Aniakchak National Monument and Preserve (ANMP) showing Aniakchak Caldera and the two study populations.

Figure 2

Size distribution of substrate for the two breeding locations.

Figure 3

Comparison of body depth in beach and outlet males. Body depth was standardized by fitting regressions of body depth as a function of midorbital to hypural length for each population for each year. Then, the residual of body depth for each fish from the appropriate regression line was calculated, and that residual was used to calculate a standardized body depth at the average size. Beach males show consistently deeper bodies each year, though the difference is smaller in 2002.

Figure 4

Average and standard error of standardized egg weight for beach and outlet female sockeye salmon from Surprise Lake.
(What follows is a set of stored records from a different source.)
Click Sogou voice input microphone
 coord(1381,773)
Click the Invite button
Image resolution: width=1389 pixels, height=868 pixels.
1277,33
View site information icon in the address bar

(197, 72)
The residuals are taken from regressions of egg weight against midorbital to hypural length.

Figure 5

Posterior probability distributions for time since divergence in years. All three runs of the IM program are illustrated; run 1 is black dashed, run 2 is black, run 3 is gray. The inset is an enlargement of years 1–1000.

Figure 7

Posterior probability of effective population sizes of beach, outlet, and ancestral populations. Solid lines are the average probability for all three runs of the IM program. The fields represent the standard error of the runs for each parameter. The inset shows detail.

Figure 6

Posterior probability of migration rates between populations. The composite figure of all three runs of the migration rate posterior probability distributions shows the beach to outlet migration as a gray line on a black field. The line is the average probability for the three runs, and the black field is the standard error field. The outlet to beach average probability is the thick white line, and the standard error space around the line is depicted by the thin white lines.